> YOUR INSTRUCTIONS
Copy each line of the listing below that contains the string "with", matching case exactly.

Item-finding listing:

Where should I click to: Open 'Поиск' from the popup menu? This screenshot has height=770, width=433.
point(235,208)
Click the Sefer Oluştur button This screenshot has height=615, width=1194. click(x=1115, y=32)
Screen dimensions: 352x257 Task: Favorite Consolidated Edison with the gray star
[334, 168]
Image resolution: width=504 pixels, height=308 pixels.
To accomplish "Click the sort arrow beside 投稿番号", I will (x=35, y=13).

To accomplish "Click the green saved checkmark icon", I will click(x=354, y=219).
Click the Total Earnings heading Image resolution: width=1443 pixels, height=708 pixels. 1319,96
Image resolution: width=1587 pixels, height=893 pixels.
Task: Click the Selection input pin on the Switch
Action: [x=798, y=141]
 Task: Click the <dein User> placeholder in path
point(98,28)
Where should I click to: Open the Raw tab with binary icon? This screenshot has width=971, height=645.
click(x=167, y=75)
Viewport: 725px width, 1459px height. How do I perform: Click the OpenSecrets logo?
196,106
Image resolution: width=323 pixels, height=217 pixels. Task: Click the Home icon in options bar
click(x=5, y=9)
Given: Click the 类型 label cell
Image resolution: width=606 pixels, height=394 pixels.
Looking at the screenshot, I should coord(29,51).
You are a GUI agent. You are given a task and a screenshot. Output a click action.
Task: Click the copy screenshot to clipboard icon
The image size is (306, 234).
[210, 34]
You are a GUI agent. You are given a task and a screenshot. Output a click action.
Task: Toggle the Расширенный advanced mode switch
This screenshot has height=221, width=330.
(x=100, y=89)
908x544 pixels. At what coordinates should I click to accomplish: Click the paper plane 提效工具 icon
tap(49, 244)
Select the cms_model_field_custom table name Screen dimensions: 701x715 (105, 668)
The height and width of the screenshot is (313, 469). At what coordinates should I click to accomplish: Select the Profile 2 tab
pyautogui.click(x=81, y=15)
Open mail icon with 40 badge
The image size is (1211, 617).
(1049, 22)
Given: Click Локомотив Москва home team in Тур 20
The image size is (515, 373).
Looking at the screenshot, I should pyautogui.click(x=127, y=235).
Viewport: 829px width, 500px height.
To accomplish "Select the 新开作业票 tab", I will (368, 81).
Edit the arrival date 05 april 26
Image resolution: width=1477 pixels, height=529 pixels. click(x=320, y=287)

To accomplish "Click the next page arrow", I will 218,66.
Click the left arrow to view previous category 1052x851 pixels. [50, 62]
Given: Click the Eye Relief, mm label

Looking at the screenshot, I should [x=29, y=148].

> REPLY
Screen dimensions: 352x257 Task: Favorite Consolidated Edison with the gray star
Where should I click to: Open the Raw tab with binary icon? This screenshot has width=971, height=645.
Open mail icon with 40 badge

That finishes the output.